I think the NPS has done an excellent job of keeping this ratio in perspective, coming down so frequently on the “conserve” side that any present-day visitor to Yellowstone can easily leave the developed areas of this park and literally become lost (or suffer worse fates) while still remaining within the boundaries of this hugely popular and well-visited park. Others clearly think the NPS could do more.

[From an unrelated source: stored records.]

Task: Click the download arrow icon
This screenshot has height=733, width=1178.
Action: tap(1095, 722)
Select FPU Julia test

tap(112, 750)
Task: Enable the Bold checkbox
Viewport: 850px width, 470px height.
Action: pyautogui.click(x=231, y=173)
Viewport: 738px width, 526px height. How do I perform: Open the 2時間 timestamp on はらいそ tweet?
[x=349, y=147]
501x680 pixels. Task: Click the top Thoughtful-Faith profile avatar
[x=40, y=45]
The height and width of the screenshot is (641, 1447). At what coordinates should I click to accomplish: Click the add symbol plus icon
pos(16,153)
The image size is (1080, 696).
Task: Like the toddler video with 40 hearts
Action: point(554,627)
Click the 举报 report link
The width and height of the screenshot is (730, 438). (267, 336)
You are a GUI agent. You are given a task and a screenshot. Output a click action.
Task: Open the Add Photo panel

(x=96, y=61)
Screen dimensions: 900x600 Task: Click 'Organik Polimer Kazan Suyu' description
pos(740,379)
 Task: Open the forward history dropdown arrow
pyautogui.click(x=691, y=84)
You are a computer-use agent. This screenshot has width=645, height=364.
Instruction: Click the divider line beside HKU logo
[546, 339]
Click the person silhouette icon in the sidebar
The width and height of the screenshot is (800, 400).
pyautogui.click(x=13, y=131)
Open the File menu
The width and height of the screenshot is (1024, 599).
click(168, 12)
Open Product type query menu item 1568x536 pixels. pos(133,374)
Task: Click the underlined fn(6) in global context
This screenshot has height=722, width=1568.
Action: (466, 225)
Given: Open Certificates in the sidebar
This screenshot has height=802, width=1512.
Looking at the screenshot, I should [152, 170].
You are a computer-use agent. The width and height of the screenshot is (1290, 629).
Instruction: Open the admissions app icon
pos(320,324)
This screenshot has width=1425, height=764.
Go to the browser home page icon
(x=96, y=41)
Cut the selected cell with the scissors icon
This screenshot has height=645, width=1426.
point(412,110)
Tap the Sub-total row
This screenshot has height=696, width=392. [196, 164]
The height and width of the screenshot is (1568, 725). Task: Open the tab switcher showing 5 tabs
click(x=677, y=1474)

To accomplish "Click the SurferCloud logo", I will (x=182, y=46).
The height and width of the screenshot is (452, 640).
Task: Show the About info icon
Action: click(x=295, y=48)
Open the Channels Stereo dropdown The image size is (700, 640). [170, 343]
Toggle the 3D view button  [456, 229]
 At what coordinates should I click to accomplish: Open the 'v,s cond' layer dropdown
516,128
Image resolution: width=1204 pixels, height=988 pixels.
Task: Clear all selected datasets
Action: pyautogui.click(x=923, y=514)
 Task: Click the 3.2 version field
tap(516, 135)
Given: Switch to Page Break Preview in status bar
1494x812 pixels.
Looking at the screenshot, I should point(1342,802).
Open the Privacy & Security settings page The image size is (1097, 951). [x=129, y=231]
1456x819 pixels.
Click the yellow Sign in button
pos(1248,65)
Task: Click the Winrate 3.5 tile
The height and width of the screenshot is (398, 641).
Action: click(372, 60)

The line favoring conservation over development has shifted throughout the past century and will no doubt shift again over the coming years.

That is the debate I was referring to, and that debate is most surely worth continuing.

I was not referring to the debate, as it were, established by the comment writers following Krista Langlois’s HCN blog, although I do view the pages of HCN as a near perfect venue for such debates.

I also was not referring to the debate over this particular cell tower. This decision has been made, thus the time to debate this element has clearly passed. Again, though, it is worth watching this decision and the resulting outcomes, as any effects, positive or negative, that result from society having accepted this tower as a part of Yellowstone’s infrastructure could certainly help us when faced with similar decision points in future debates.

Sorry for any confusion over the topic of just which debate I was referring to! (And thanks BC for emailing me directly with your question—now that is technology at work!)